Impact of Humidification Modality on Incidence of Endotracheal Tube Occlusion in COVID-19 Patients

Author:

Mattson James Richard1ORCID,Gada Kunal Dhiren12ORCID,Jawa Randeep3,Zhang Xiaoyue4,Ahmad Sahar12

Affiliation:

1. Department of Medicine, Stony Brook University Hospital, Stony Brook, NY, USA

2. Division of Pulmonary, Critical Care and Sleep Medicine, Stony Brook University Hospital, Stony Brook, NY, USA

3. Division of Trauma, Emergency Surgery and Surgical Critical Care, Department of Surgery, Stony Brook University Hospital, Stony Brook, NY, USA

4. Biostatistical Consulting Core, Department of Family, Population and Preventative Medicine, Stony Brook University, Stony Brook, NY, USA

Abstract

Background: Endotracheal tube (ETT) occlusion is reported at a higher frequency among coronavirus disease-2019 (COVID-19) patients.

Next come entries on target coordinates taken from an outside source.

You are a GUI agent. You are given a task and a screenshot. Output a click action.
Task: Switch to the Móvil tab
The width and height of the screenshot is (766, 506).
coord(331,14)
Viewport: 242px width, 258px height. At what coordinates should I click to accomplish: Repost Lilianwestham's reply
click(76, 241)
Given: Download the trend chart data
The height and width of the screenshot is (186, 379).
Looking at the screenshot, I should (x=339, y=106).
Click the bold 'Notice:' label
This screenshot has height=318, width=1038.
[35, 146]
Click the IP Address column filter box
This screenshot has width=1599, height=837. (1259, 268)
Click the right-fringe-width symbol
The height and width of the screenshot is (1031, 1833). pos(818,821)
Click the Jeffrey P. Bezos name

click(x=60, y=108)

Prior to the COVID-19 pandemic, literature examining patient and ventilator characteristics, including humidification, as etiologies of ETT occlusion yielded mixed results. Our study examines the relationship of humidification modality with ETT occlusion in COVID-19 patients undergoing invasive mechanical ventilation (IMV). Methods: We conducted a retrospective chart review of COVID-19 patients requiring IMV at a tertiary care center in New York from April 2020 to April 2021. Teleflex Neptune heated wire heated humidification (HH) and hygroscopic Intersurgical FiltaTherm and Sunmed Ballard 1500 heat and moisture exchangers (HME) were used. Episodes of ETT occlusion were recorded. Univariate and multivariable logistic regression models were used to investigate the relationship between humidification modality and the occurrence of ETT occlusion. Findings: A total of 201 eligible patients were identified. Teleflex HH was utilized in 50.2% of the population and the others Intersurgical and Sunmed HME devices. Median age was 62 years and 78.6% of patients had at least one medical comorbidity. Precisely, 24% of patients experienced an ETT occlusion after a median of 12 days. The HME group was younger (58.5 vs 64 years), predominantly male (75% vs 59.4%), and experienced more total ventilator days than the HH group (24 vs 12). Those using the studied HME devices had significantly higher odds of ETT occlusion (OR 4.4, 95% CI 1.8-10.6, P = .0011). Three patients (6.1%) experienced cardiac arrest as a consequence of their occlusion. There were no deaths directly attributed to ETT occlusion. Conclusions: The studied HME devices were significantly associated with higher odds of ETT occlusion in COVID-19 patients requiring invasive mechanical ventilation. These events are not without significant clinical consequences. Prolonged use of under-performing HME devices remains suspect in the occurrence of ETT occlusions.